Task instructions
Copy verbatim the span of lines beginning at the line that contains "The image size" and ending with the final line of the data. Exclude pictures from the copy.

Given entries
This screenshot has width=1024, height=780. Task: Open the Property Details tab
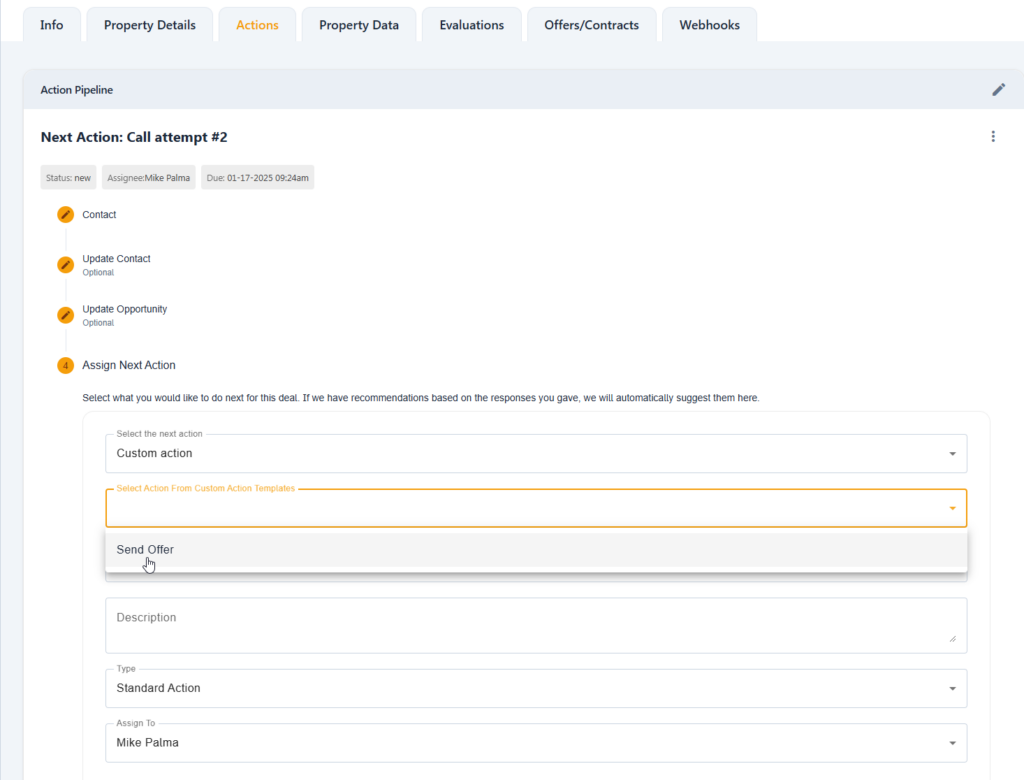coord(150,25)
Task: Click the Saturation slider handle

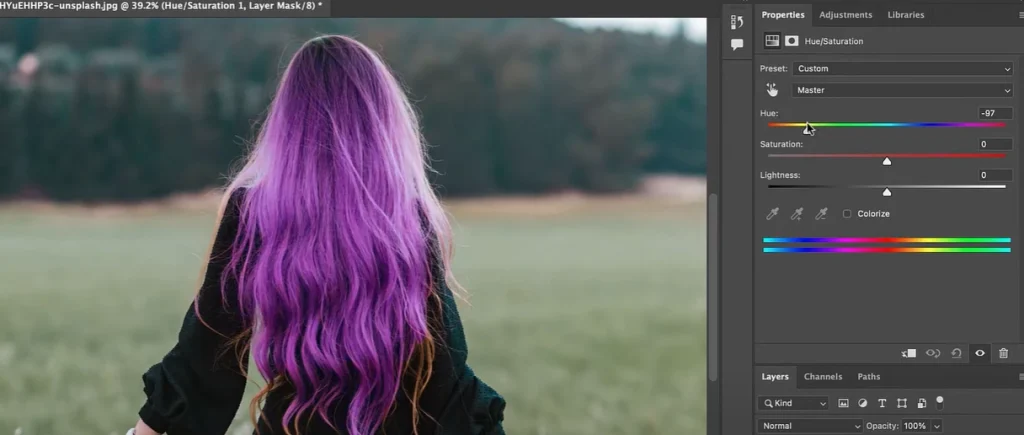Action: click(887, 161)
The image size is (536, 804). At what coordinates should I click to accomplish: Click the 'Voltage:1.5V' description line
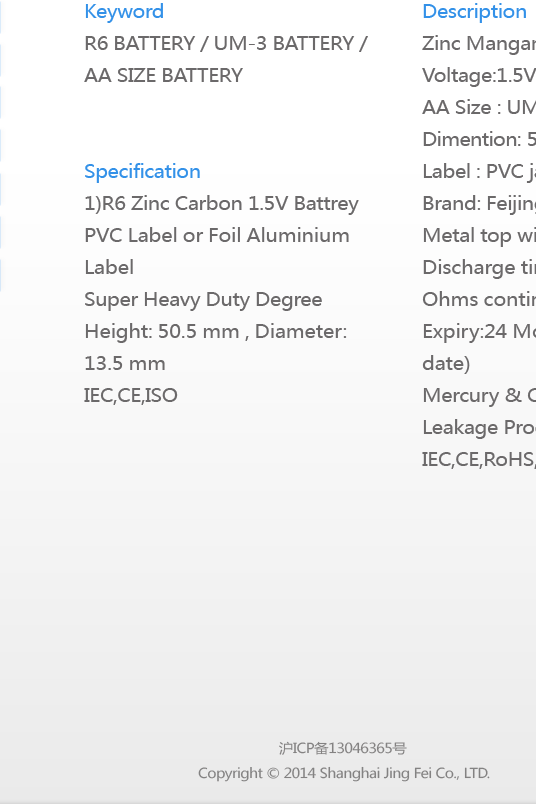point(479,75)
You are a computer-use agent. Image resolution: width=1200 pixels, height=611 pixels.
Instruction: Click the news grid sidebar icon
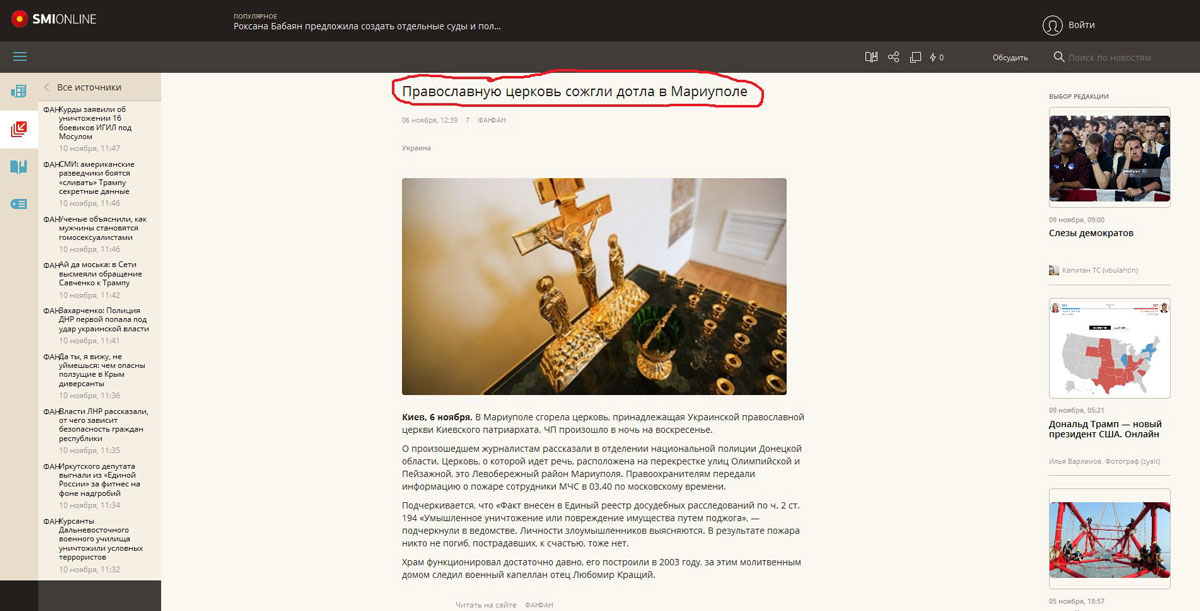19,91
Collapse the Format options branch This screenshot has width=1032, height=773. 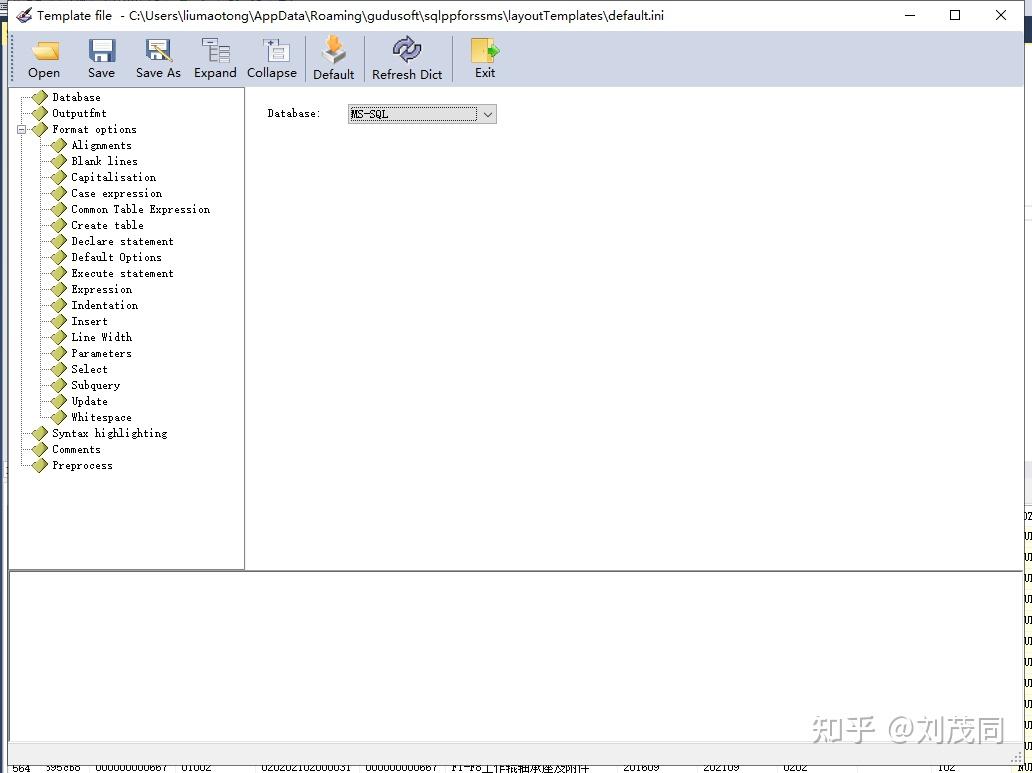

Solved exercise
The image size is (536, 804). At what coordinates should I click to accomplish: Click the 'Voltage:1.5V' description line
point(479,75)
You are a computer-use agent. Image resolution: width=1200 pixels, height=611 pixels.
Instruction: Click the news grid sidebar icon
19,91
Collapse the Format options branch This screenshot has width=1032, height=773. 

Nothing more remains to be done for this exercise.